Here is an article that tells how the vote was postponed, as well  as another concern that we should be aware of regarding health care legislation attempts:

Second Kathleen Sebelius Hearing Ignores Abortion,
Senate Confirmation Delayed

by Steven Ertelt, LifeNews.com Editor
April 2, 2009

Washington, DC (LifeNews.com) — The second hearing today on pro-abortion Kansas Gov. Kathleen Sebelius, appointed by President Barack Obama to become his Health Secretary, featured no questions on the topic of abortion. Though the hearing could have had fireworks over her extreme pro-abortion position, it was decidedly dispassionate.

The hearing concluded without any exchanges about her pro-abortion record or her close ties to late-term abortion practitioner George Tiller.

Senate Finance Committee Chairman Max Baucus, a pro-abortion Montana Democrat, says he expects the Senate to okay her nomination, but explained that the vote will be delayed.

The vote probably won’t take place until after upcoming two-week recess because one senator is objecting to the nomination.

“I’m afraid there’s a senator who will not grant consent so that means it has to be delayed until after the recess,” Baucus said without naming the senator. He only confirmed the objecting lawmaker is a Republican.

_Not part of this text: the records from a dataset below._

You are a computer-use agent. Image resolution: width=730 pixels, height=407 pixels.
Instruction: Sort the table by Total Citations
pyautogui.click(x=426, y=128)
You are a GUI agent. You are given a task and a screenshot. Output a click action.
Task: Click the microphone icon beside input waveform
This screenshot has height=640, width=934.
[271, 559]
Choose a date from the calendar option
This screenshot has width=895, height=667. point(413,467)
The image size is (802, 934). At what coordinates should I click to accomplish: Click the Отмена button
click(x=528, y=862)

The only issue touched on during the hearing of interest to pro-life advocates was health care and Sen. Charles E. Grassley, a pro-life Iowa Republican, told Sebelius and his colleagues that he is concerned about reconciliation.

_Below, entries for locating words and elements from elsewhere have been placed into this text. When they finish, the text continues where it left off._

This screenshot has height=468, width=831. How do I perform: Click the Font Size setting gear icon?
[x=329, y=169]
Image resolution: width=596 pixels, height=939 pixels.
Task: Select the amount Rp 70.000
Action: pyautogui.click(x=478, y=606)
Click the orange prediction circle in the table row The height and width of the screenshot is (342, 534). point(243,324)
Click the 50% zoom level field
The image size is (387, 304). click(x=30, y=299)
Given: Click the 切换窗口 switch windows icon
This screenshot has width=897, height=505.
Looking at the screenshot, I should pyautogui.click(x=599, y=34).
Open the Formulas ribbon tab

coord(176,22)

That is a procedural maneuver concerning pro-life advocates that Senate Democratic Leader Harry Reid has said could be employed to prohibit pro-life lawmakers from filibustering a health care package covering abortions.

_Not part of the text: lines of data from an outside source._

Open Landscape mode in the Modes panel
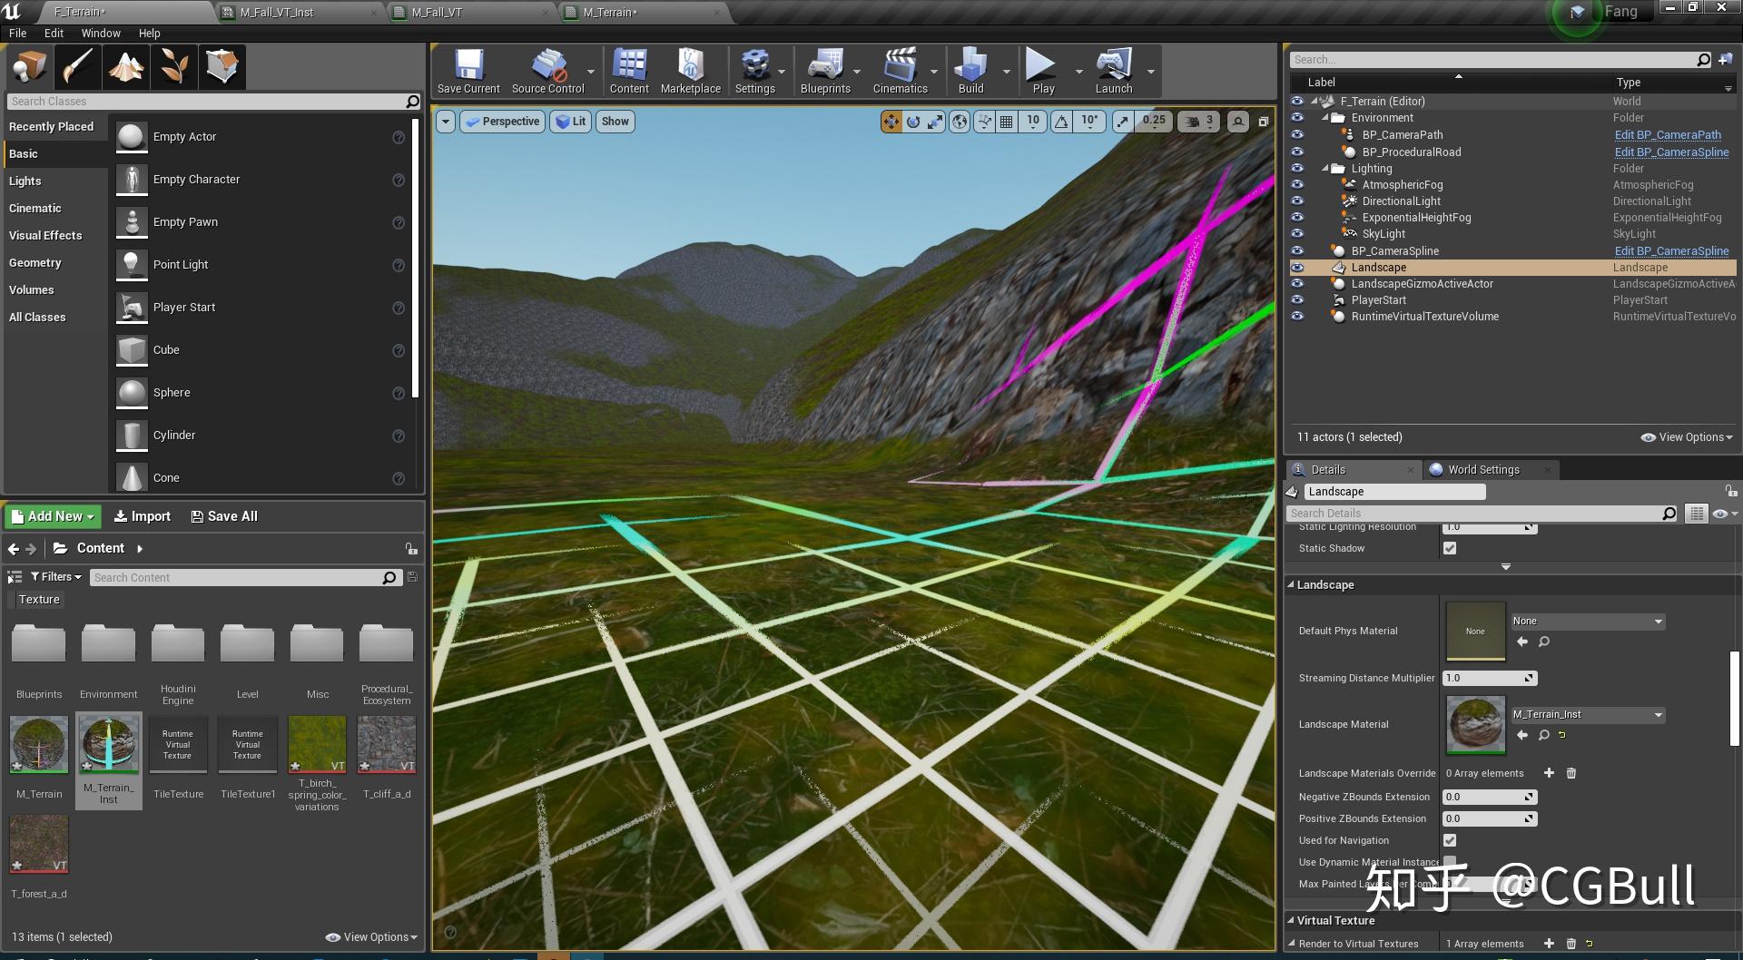This screenshot has height=960, width=1743. [126, 66]
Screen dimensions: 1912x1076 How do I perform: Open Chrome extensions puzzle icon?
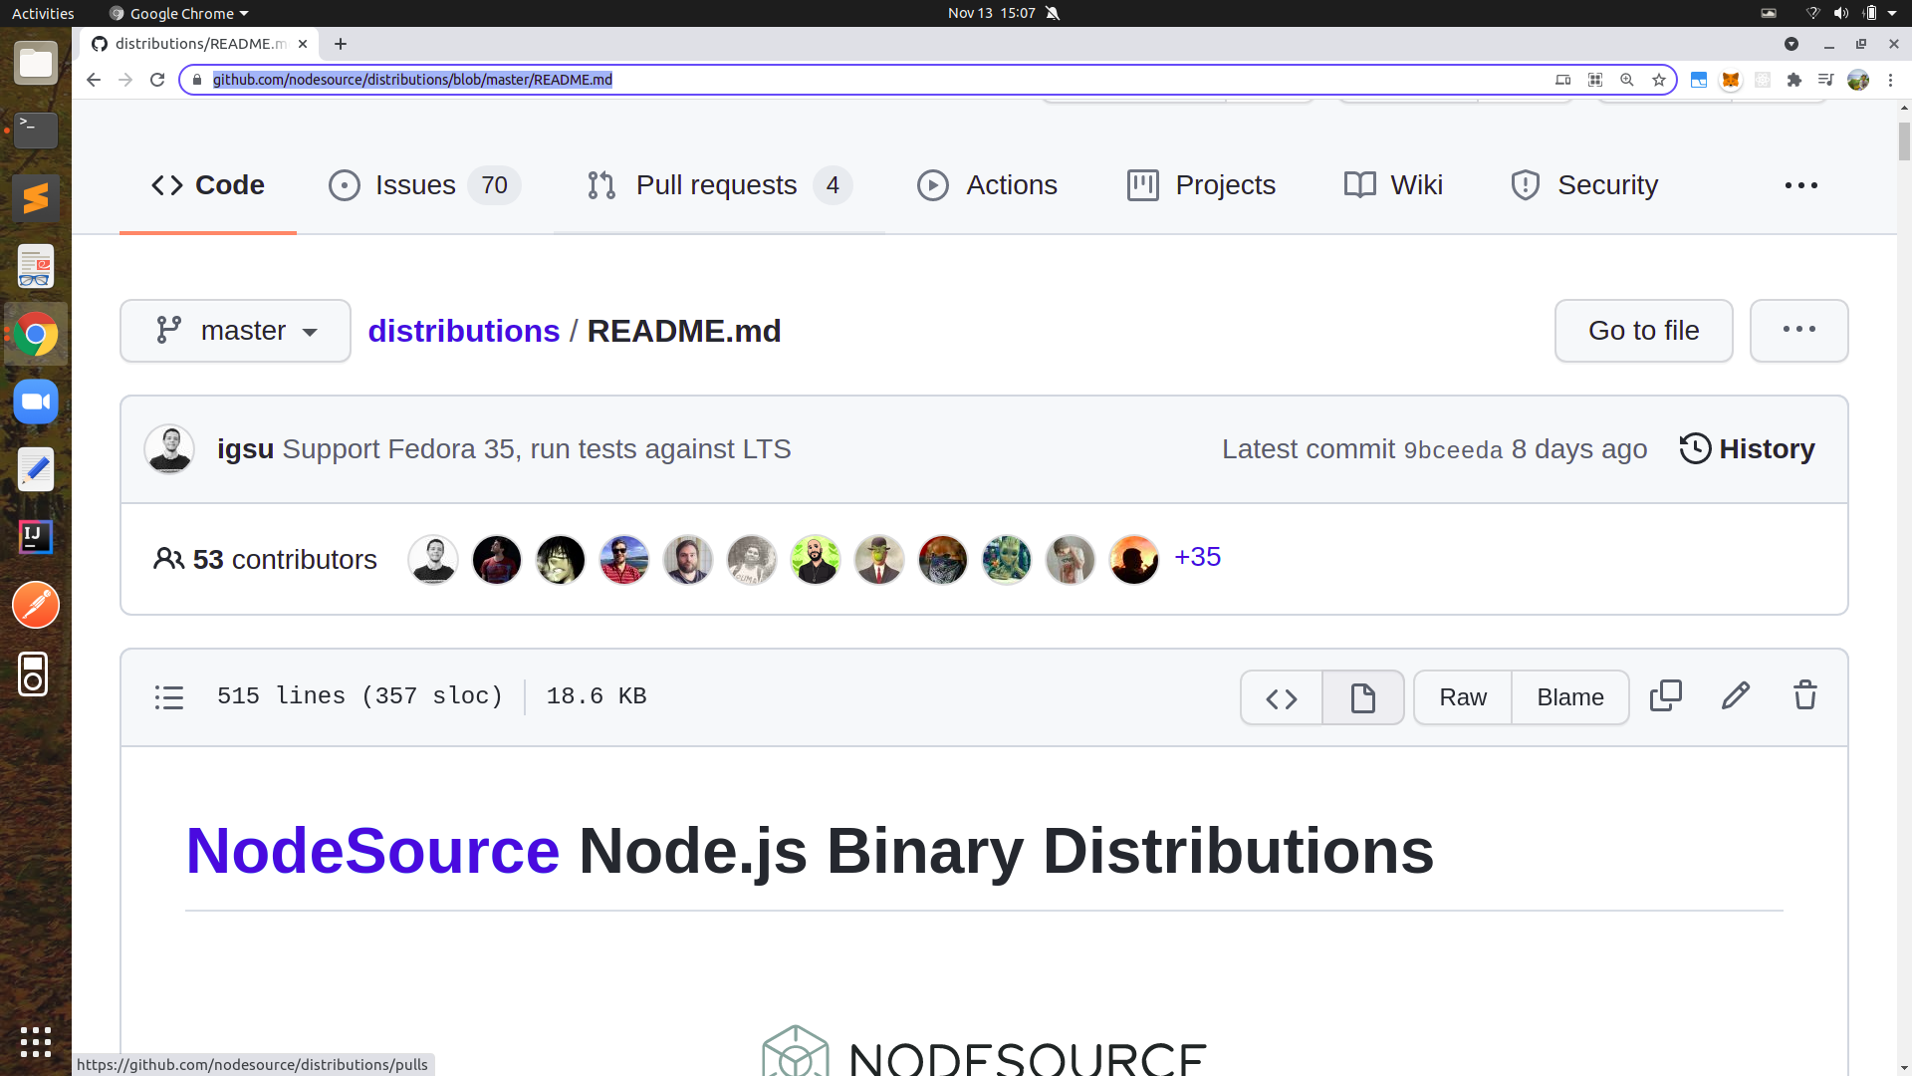point(1793,80)
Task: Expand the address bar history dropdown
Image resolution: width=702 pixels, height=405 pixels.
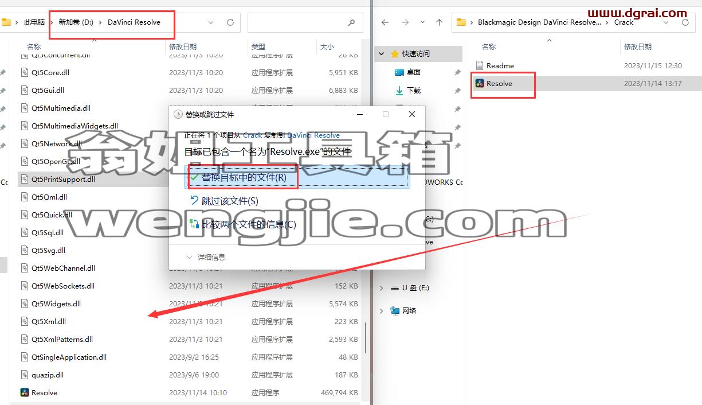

Grassley and several other Republican members of the panel made clear their distaste for the idea, saying it would curtail their rights as the minority to stand up against legislation they strongly oppose.

Though Baucus says Sebelius can expect to be confirmed soon, some pro-life lawmakers will oppose her over her pro-abortion record.

Sen. John Cornyn, a Republican member of the committee which will vote on Sebelius, has already indicated he will oppose her nomination and that abortion is the reason why.

“For Sen. Cornyn, his reservations are specifically over the abortion issue,” an aide told The Hill.

Sebelius did answer a couple of questions on abortion during her first hearing on Tuesday.

Senator Tom Coburn, an Oklahoma Republican, asked Sebelius about the dangerous abortion drug RU 486 that has resulted in the deaths of more than a dozen women worldwide and injured more than 1,400 in the United States alone.

He asked Sebelius if the Obama administration had any plans to classify the abortion drug as an “emergency contraceptive” — which would exempt it from the Hyde amendment that prohibits direct taxpayer funding of abortions.

“As far as I know, there are no plans, I certainly have had no discussions with anyone about changing that policy,” she said. Responding further, Sebelius added, “Again, I am not confirmed as secretary, I haven’t had those discussions.”

HELP [Health, Education, Labor and Pensions] Committee ranking member Mike Enzi also nominally addressed abortion during the first Sebelius hearing.

“We may not always agree on every issue. I am and will remain staunchly pro-life and will continue to advocate for legislation to protect the rights of the unborn,” he said.

Source: http://www.lifenews.com/nat4961.html. The article includes links to other articles about Kathleen Sebelius and about the separate concern over the “reconciliation” procedure that the Senate might use. You may want to read those articles. (If time permits, I’ll put related information in the sidebar, but maybe only a little bit today and more on other days.)

Just as one Senator had the courage to exercise his/her ability to put a hold on the vote, each of us has the ability to make a difference. Please do look into the record of Governor Sebelius and decide for yourself what level of involvement you want. In the end, her nomination is likely to be confirmed, but it would be good to exercise your right to voice your opinions and seek the cooperation of your Senators.